:: WHAT YOU HAVE TO DO ::
Taking only the lines of the data below from the line with "At what coordinates should I click to accomplish: Click" to the line with "This screenshot has width=586, height=383.", ends included, write them out exactly and without pictures.

....

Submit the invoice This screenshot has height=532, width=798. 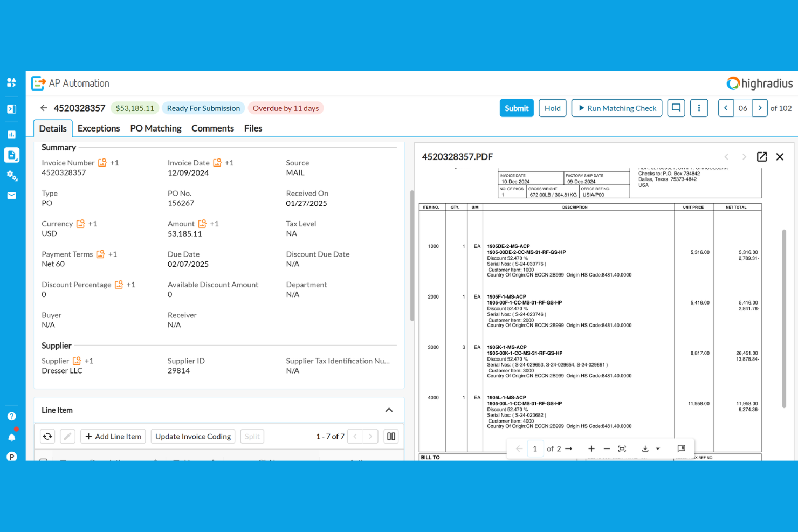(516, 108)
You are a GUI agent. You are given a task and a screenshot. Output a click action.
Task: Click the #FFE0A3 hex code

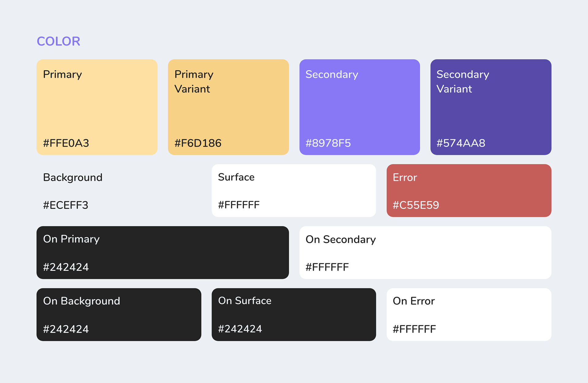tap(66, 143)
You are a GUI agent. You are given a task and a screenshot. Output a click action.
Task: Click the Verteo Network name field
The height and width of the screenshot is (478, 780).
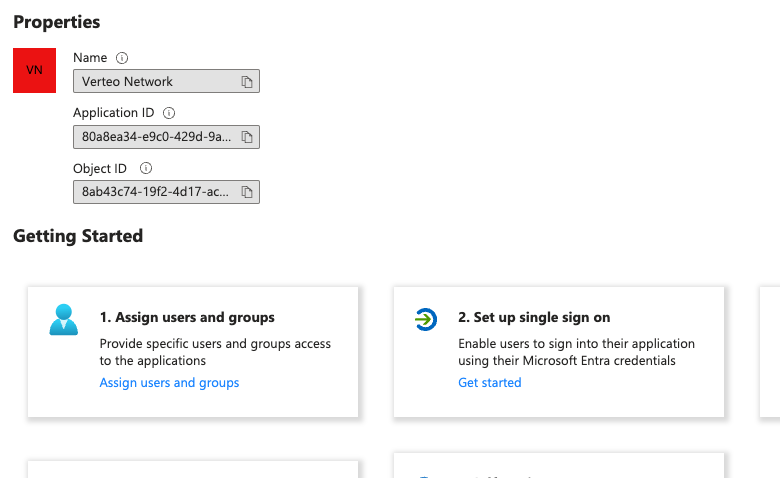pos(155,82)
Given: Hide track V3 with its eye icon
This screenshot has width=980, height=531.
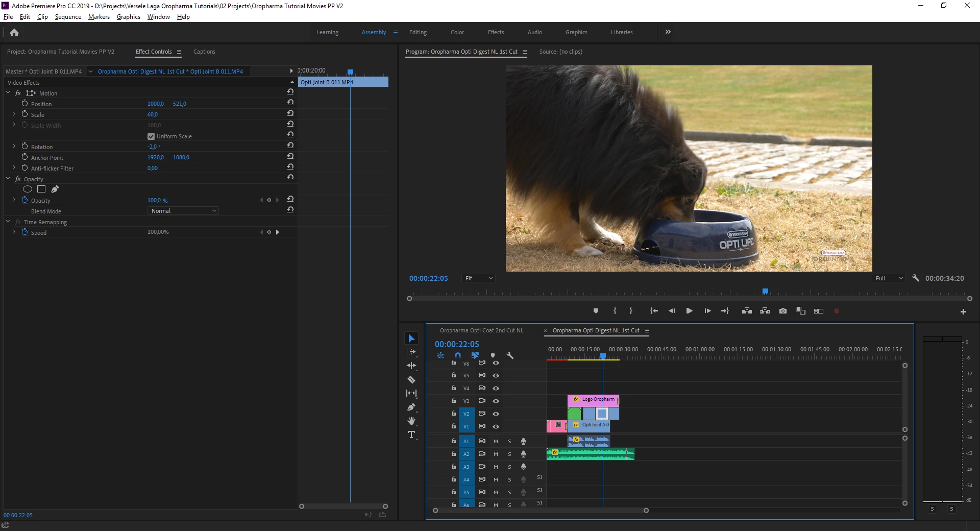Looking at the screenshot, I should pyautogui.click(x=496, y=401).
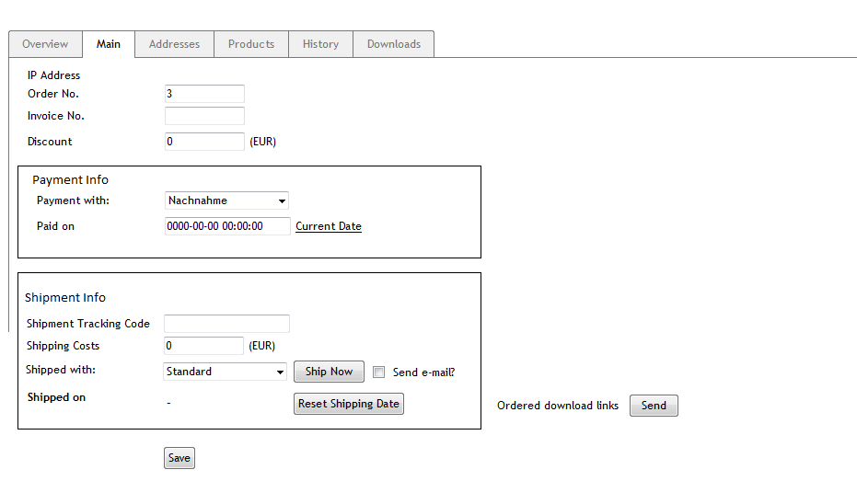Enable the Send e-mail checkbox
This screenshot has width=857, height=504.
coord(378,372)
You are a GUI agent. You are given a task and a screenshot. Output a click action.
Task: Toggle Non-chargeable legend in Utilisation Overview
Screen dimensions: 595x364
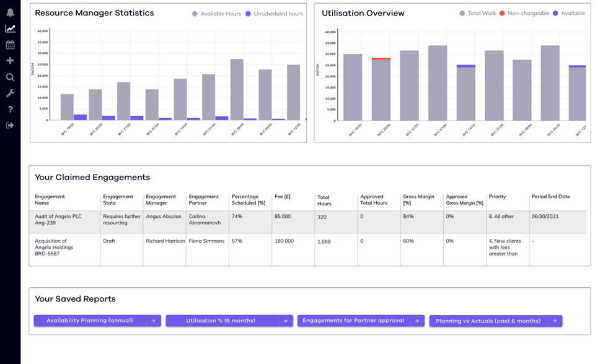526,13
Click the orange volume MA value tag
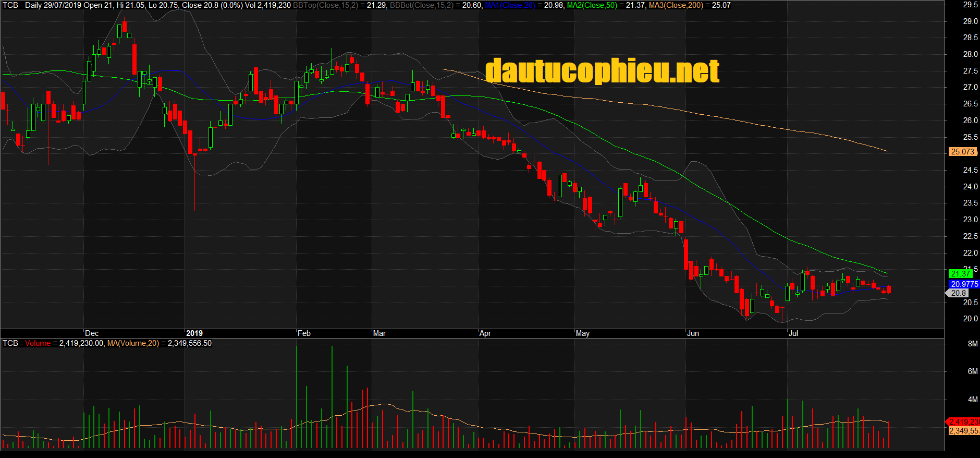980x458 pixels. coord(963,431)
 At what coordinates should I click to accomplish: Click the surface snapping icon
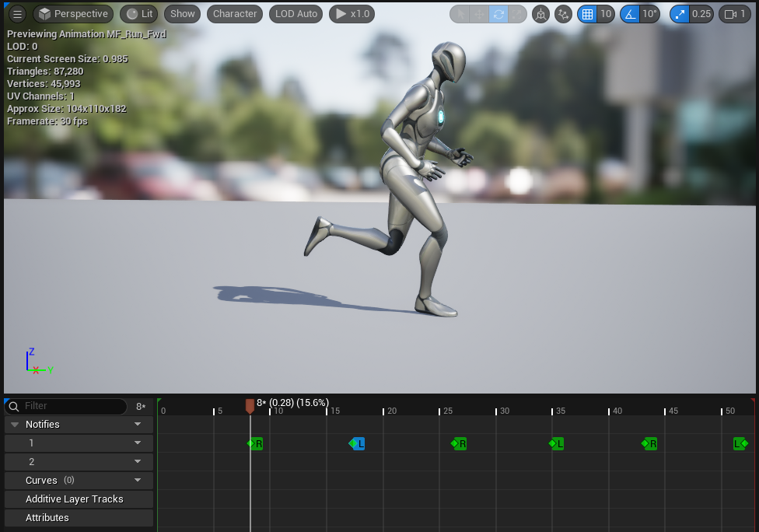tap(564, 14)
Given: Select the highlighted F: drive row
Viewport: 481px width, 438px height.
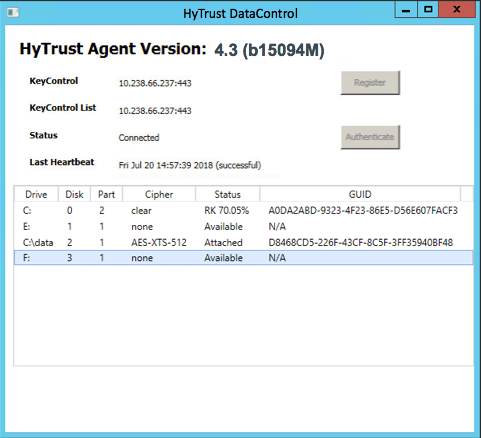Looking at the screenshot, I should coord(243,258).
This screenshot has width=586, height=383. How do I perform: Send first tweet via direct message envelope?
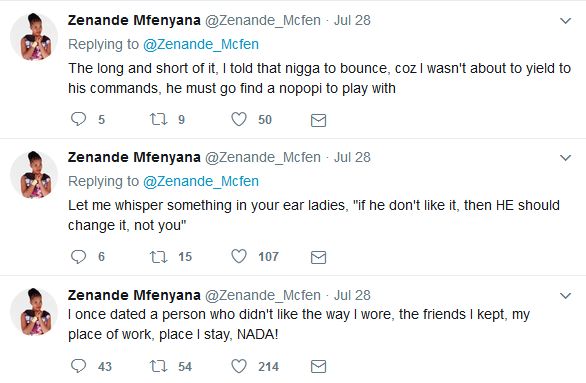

....

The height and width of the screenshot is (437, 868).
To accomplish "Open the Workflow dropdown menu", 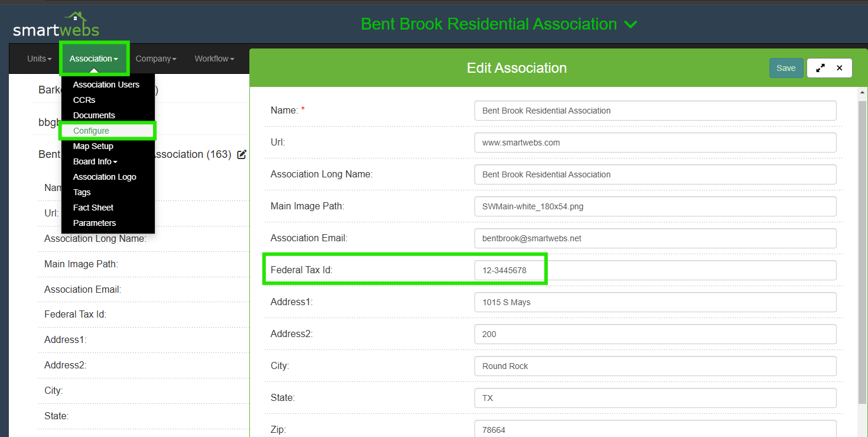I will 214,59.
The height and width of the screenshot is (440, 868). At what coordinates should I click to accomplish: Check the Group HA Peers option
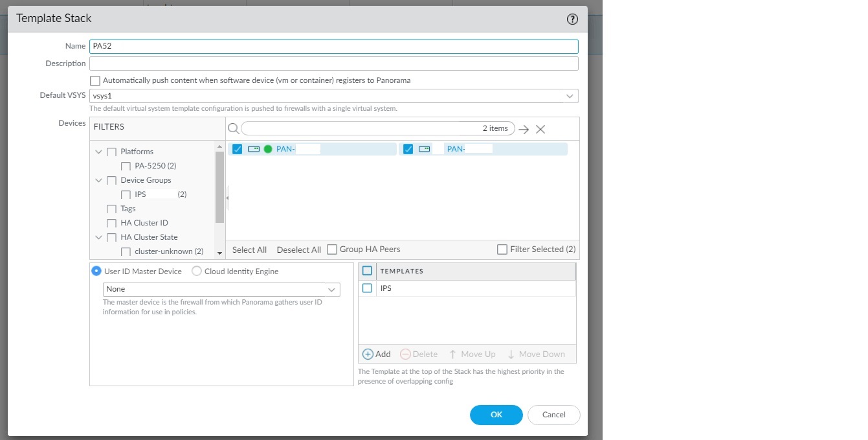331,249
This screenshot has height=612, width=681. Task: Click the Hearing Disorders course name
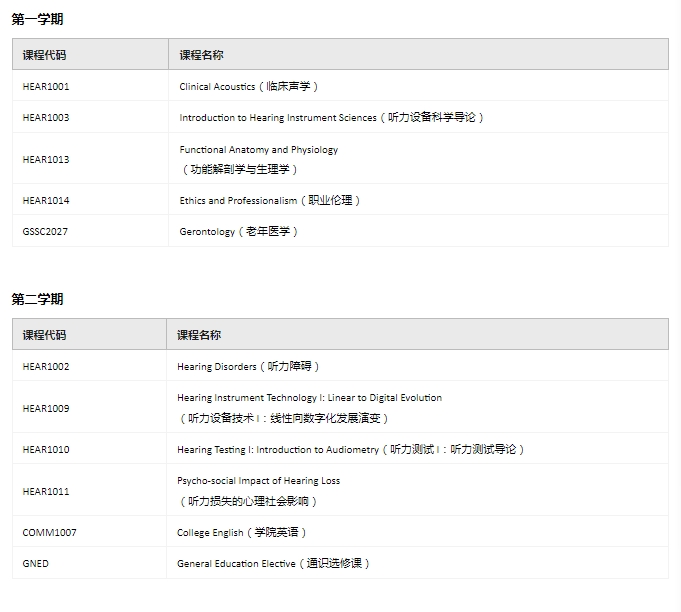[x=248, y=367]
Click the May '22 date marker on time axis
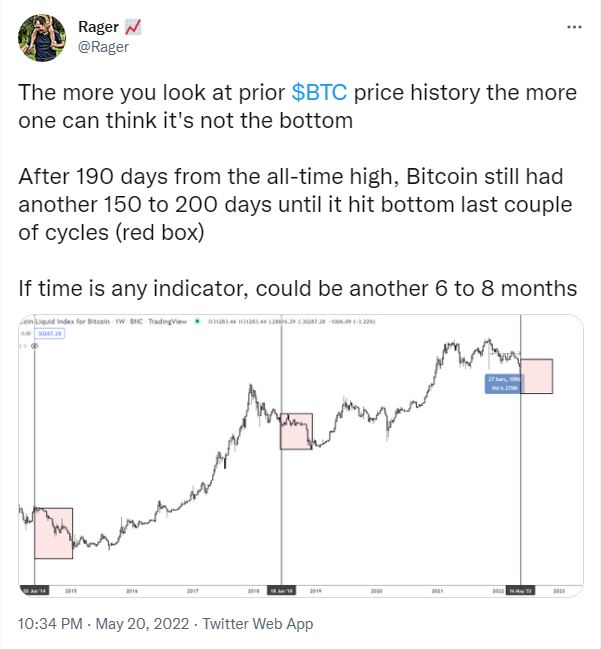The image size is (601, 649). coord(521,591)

....

:: SOLVED PROBLEM ::
 At what coordinates should I click to accomplish: Click the surface snapping icon
tap(564, 14)
Given: Select the highlighted F: drive row
Viewport: 481px width, 438px height.
Looking at the screenshot, I should coord(243,258).
This screenshot has width=586, height=383. How do I perform: Send first tweet via direct message envelope?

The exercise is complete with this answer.